(Items from a data source)
┏━━

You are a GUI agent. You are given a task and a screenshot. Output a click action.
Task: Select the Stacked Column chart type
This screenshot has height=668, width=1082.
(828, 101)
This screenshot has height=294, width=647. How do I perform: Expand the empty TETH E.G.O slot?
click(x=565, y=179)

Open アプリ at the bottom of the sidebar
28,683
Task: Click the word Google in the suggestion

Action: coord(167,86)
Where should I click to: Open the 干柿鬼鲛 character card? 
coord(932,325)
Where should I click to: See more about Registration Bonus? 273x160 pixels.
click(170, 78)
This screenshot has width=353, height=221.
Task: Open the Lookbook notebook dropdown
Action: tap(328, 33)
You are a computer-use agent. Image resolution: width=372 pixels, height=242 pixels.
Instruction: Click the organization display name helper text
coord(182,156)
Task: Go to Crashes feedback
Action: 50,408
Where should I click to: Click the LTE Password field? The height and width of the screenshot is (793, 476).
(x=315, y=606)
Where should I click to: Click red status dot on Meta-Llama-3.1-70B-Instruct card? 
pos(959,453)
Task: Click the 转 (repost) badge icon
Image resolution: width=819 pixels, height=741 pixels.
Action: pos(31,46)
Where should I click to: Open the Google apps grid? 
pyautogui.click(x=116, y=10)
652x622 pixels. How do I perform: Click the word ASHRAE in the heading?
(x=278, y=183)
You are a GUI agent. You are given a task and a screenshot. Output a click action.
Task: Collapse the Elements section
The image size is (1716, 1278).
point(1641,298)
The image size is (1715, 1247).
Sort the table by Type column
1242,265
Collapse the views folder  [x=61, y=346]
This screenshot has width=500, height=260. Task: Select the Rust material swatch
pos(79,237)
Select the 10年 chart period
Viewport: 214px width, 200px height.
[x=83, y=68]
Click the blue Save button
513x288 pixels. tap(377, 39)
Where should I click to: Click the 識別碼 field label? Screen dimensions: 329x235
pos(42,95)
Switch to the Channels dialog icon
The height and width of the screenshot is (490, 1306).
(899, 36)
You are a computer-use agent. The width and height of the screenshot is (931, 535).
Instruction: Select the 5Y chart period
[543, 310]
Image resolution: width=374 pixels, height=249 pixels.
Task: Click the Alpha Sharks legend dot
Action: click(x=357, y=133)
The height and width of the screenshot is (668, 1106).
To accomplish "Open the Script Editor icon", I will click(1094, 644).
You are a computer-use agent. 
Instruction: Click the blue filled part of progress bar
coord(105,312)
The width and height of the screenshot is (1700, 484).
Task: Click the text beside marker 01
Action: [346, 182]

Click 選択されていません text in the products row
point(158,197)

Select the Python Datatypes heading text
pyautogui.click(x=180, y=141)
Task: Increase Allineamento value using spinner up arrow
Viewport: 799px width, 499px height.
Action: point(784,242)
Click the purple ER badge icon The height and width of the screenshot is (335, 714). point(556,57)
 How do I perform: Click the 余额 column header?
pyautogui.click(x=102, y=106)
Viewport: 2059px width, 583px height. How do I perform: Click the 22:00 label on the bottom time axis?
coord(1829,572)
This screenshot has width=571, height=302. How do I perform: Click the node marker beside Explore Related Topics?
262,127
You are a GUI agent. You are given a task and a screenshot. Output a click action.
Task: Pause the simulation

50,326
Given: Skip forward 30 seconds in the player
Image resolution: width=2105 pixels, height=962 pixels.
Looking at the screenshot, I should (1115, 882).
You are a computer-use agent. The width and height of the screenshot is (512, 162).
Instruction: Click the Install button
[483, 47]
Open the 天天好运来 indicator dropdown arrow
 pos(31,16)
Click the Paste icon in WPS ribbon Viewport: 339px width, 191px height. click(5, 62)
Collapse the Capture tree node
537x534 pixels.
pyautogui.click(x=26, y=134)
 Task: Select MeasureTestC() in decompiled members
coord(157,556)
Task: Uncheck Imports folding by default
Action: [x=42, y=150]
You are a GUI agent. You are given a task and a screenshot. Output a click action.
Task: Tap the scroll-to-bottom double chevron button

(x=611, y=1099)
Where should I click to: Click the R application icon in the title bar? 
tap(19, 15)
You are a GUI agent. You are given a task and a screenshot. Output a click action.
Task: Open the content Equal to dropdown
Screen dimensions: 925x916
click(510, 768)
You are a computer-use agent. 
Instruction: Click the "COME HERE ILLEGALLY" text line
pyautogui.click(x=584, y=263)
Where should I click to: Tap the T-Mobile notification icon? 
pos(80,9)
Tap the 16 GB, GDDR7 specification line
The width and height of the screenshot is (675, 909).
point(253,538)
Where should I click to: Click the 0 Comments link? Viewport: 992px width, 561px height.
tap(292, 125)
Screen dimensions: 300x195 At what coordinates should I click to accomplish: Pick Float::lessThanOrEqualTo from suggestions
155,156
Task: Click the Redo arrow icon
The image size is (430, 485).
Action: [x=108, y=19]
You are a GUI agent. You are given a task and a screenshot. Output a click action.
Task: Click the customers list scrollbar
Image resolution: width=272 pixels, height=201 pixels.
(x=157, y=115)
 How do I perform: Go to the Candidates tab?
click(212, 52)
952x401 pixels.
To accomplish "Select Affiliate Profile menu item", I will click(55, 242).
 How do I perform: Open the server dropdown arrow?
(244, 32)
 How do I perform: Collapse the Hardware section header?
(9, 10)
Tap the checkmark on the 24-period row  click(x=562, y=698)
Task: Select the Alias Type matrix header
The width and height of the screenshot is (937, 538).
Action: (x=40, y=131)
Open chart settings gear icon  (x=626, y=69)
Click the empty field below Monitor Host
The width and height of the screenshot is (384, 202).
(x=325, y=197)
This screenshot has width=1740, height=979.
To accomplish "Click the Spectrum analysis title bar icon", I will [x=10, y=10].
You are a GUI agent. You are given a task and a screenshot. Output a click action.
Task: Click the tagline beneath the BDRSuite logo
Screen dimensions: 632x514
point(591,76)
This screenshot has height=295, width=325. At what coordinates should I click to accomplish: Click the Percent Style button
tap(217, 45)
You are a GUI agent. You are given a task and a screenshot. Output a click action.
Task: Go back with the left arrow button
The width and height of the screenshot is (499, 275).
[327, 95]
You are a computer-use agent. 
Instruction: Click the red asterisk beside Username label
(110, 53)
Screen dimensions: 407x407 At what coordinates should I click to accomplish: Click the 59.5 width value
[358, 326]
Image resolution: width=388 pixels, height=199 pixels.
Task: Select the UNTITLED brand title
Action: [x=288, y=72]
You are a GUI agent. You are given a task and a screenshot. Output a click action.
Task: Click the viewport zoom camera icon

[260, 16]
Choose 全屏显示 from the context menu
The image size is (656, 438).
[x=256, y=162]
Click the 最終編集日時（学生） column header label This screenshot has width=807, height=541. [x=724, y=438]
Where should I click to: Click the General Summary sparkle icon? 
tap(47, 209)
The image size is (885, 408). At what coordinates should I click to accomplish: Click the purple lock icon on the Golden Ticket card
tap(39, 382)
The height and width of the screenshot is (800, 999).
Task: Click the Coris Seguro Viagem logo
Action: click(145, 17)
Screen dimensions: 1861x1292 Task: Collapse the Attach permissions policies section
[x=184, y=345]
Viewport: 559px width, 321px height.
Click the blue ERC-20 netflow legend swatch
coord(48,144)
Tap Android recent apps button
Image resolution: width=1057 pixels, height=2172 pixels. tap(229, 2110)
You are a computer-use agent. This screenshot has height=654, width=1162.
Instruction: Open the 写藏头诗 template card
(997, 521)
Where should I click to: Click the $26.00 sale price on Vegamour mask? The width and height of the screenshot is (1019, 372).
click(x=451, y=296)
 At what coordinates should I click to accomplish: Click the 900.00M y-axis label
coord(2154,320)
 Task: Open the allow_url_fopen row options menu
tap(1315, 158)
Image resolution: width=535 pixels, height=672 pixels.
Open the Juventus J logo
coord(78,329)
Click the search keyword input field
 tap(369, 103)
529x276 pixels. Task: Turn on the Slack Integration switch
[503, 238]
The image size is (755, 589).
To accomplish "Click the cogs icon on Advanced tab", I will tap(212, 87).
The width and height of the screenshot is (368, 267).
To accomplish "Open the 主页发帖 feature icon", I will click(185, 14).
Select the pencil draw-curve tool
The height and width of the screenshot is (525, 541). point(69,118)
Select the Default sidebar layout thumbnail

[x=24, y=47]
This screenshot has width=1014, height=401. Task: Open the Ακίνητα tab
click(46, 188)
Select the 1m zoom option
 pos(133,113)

┗━━

→ What you will do
Render the items starting at the line that contains "Task: Increase Allineamento" and ending at the line that contains "pyautogui.click(x=102, y=106)" as a Markdown table with the columns Row and Line, leaving out blank lines.

→ Right answer
| Row | Line |
|---|---|
| 1 | Task: Increase Allineamento value using spinner up arrow |
| 2 | Viewport: 799px width, 499px height. |
| 3 | Action: point(784,242) |
| 4 | Click the purple ER badge icon The height and width of the screenshot is (335, 714). point(556,57) |
| 5 |  How do I perform: Click the 余额 column header? |
| 6 | pyautogui.click(x=102, y=106) |